August 29, 2017 By Wes McCain 1 Comment

 

I spent 65 of the last 189 days in bed with my smart phone. No, I am not into phone sex! So why have I dedicated 34% of my time during the last six months to being in bed? Not only was I in bed all those days, I was asleep for most of the time. I know this thanks to an app on my iPhone. And my sleep was mostly restful and accomplished without sleeping pills. Ah, technology. But my phone is not my only sleep secret. I have learned that environment, activity, emotional state, age, food, schedule, and one or two other factors, including the weather, must be just right.

Many Parkinson’s patients report interrupted sleep.  Obvious reasons are: restless legs, leg cramps, dystonia, and frequent felt need for urination. I experience these as well as pain due to old injuries not directly due to PD, but, in some cases, related to falls I have taken. Poor sleep is not isolated to Parkinson’s patients; some poor souls complain of poor sleep or insomnia throughout their lives.

Can anything be done to solve this problem or reduce poor sleep?  I asked myself this shortly after my diagnoses in 2005. Like most people, I experienced many bouts of poor sleep during my life time, but something had changed. I did not know it, but I was beginning to experience PD related poor sleep.

Stress as a Reason for Poor Sleep

I knew from my own experience and talking to others that one of the primary reasons for poor sleep was that people worry about something or someone in their life. Financial wellbeing is a constant worry to many people and one I have dealt with over the course of my 45 years in the investment business. The old rule was to “…reduce the portfolio risk down to the sleeping point.” Sleep deprivation comes from worry about loved ones, bad relationships, big mortgages and potential job loss. Perhaps the ultimate sleep deprivation comes when one is grieving the loss of a child, parent, sibling or spouse.  I believe that when sleepless nights are due to the stresses of life some amount of sleep deprivation is inevitable until the problems are resolved.
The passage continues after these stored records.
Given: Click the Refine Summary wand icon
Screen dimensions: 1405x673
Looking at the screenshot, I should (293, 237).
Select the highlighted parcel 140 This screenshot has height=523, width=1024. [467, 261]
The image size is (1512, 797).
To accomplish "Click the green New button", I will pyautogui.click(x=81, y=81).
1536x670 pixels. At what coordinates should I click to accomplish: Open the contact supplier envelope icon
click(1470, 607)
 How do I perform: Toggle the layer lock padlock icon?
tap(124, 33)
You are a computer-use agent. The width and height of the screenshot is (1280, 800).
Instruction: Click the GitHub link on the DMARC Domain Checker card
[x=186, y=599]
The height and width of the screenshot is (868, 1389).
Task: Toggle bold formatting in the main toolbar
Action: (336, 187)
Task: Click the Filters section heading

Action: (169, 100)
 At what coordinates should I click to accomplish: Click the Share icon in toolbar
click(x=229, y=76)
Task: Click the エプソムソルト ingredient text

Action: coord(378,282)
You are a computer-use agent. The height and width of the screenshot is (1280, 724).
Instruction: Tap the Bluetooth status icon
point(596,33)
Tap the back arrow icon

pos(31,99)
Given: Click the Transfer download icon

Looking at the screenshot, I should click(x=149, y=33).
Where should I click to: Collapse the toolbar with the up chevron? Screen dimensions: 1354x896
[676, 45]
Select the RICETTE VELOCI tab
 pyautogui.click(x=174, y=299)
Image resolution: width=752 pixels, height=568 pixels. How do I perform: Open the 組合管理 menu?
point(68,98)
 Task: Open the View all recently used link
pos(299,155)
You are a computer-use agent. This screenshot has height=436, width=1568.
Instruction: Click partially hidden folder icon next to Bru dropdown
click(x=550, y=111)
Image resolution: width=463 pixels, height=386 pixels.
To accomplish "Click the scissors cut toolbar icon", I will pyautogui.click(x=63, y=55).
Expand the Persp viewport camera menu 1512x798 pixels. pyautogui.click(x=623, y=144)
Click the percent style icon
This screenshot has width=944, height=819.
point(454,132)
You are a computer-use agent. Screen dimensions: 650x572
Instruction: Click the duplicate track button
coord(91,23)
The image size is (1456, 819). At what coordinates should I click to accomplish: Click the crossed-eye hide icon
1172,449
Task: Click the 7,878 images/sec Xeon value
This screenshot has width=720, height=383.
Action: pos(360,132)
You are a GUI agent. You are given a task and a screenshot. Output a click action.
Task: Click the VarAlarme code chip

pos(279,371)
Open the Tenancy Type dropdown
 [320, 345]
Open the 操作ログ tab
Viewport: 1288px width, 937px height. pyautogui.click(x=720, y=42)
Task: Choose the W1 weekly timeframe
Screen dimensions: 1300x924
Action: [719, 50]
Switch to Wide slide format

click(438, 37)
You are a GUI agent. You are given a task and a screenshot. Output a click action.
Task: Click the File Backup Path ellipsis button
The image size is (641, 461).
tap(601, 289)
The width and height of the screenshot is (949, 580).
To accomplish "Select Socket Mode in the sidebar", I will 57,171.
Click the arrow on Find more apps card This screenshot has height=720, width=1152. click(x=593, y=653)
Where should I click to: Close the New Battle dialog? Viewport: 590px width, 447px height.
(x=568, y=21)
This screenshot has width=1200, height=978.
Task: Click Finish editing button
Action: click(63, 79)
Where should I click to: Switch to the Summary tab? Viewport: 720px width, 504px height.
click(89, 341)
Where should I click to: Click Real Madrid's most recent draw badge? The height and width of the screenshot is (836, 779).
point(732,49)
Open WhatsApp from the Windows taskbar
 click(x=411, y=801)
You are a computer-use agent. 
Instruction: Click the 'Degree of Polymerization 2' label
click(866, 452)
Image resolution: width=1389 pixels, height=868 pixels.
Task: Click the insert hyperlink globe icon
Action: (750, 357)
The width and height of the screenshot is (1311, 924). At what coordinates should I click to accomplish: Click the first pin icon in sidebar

Improving Sleep Through Measurement

I concluded that the best approach to my sleep analysis was to keep track of things that I could control separate from those things that I could not. My list started out small, but over time I added and subtracted. Eventually, I considered the following things that I thought mattered and that I could control: did I take an afternoon nap; drink caffeinated drinks after 2pm; eat dinner after 8pm; drink wine with dinner; exercise during the day; exercise after 6pm? For things, I could not necessarily control I added: did I have allergies; did I have a cold; was I sick in some other way; was I experiencing physical pain; was I experiencing emotional pain; was I worried about something or someone in my life; did I travel; was I traveling tomorrow; did I have a stressful day; did I anticipate a stressful day tomorrow?

My idea was simplicity itself.  I created a spreadsheet with the above reasons down the side in the first column; all the columns to the right were dates. If one of the items was true, I placed an “x” in the date. This part of the issue was reasonably objective.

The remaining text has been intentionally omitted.